▶ [Work required]
Please format every line of the data below as a Markdown table with the columns Row and Data line, numbering the rows and omitting blank lines.

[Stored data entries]
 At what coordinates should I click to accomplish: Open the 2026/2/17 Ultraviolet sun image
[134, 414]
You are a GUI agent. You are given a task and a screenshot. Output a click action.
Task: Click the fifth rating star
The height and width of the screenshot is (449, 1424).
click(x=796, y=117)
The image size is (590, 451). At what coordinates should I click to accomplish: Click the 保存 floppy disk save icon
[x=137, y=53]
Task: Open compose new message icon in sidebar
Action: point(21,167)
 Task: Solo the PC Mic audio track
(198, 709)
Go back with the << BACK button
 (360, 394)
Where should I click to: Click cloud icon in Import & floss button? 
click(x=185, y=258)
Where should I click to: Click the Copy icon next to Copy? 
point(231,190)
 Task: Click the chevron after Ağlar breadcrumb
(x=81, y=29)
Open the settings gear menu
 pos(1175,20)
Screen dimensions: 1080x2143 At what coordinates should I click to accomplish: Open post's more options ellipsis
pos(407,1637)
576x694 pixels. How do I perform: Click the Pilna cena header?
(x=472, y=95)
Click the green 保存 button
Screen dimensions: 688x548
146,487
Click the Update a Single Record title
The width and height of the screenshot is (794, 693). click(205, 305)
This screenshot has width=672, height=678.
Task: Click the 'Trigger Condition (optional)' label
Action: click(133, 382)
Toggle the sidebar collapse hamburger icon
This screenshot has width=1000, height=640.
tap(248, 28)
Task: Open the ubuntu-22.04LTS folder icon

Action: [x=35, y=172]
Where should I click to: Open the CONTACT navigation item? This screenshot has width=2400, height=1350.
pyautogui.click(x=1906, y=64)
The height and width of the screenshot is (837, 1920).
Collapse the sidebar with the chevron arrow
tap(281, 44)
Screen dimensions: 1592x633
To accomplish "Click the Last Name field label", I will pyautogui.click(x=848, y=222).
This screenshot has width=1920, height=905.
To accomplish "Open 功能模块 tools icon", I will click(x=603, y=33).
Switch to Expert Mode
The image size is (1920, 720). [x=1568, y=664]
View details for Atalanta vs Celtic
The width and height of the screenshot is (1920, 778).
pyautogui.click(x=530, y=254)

▶ [Exercise solution]
| Row | Data line |
|---|---|
| 1 |  At what coordinates should I click to accomplish: Open the 2026/2/17 Ultraviolet sun image |
| 2 | [134, 414] |
| 3 | You are a GUI agent. You are given a task and a screenshot. Output a click action. |
| 4 | Task: Click the fifth rating star |
| 5 | The height and width of the screenshot is (449, 1424). |
| 6 | click(x=796, y=117) |
| 7 | The image size is (590, 451). At what coordinates should I click to accomplish: Click the 保存 floppy disk save icon |
| 8 | [x=137, y=53] |
| 9 | Task: Open compose new message icon in sidebar |
| 10 | Action: point(21,167) |
| 11 |  Task: Solo the PC Mic audio track |
| 12 | (198, 709) |
| 13 | Go back with the << BACK button |
| 14 |  (360, 394) |
| 15 | Where should I click to: Click cloud icon in Import & floss button?  |
| 16 | click(x=185, y=258) |
| 17 | Where should I click to: Click the Copy icon next to Copy?  |
| 18 | point(231,190) |
| 19 |  Task: Click the chevron after Ağlar breadcrumb |
| 20 | (x=81, y=29) |
| 21 | Open the settings gear menu |
| 22 |  pos(1175,20) |
| 23 | Screen dimensions: 1080x2143 At what coordinates should I click to accomplish: Open post's more options ellipsis |
| 24 | pos(407,1637) |
| 25 | 576x694 pixels. How do I perform: Click the Pilna cena header? |
| 26 | (x=472, y=95) |
| 27 | Click the green 保存 button |
| 28 | Screen dimensions: 688x548 |
| 29 | 146,487 |
| 30 | Click the Update a Single Record title |
| 31 | The width and height of the screenshot is (794, 693). click(205, 305) |
| 32 | This screenshot has width=672, height=678. |
| 33 | Task: Click the 'Trigger Condition (optional)' label |
| 34 | Action: click(133, 382) |
| 35 | Toggle the sidebar collapse hamburger icon |
| 36 | This screenshot has width=1000, height=640. |
| 37 | tap(248, 28) |
| 38 | Task: Open the ubuntu-22.04LTS folder icon |
| 39 | Action: [x=35, y=172] |
| 40 | Where should I click to: Open the CONTACT navigation item? This screenshot has width=2400, height=1350. |
| 41 | pyautogui.click(x=1906, y=64) |
| 42 | The height and width of the screenshot is (837, 1920). |
| 43 | Collapse the sidebar with the chevron arrow |
| 44 | tap(281, 44) |
| 45 | Screen dimensions: 1592x633 |
| 46 | To accomplish "Click the Last Name field label", I will pyautogui.click(x=848, y=222). |
| 47 | This screenshot has width=1920, height=905. |
| 48 | To accomplish "Open 功能模块 tools icon", I will click(x=603, y=33). |
| 49 | Switch to Expert Mode |
| 50 | The image size is (1920, 720). [x=1568, y=664] |
| 51 | View details for Atalanta vs Celtic |
| 52 | The width and height of the screenshot is (1920, 778). |
| 53 | pyautogui.click(x=530, y=254) |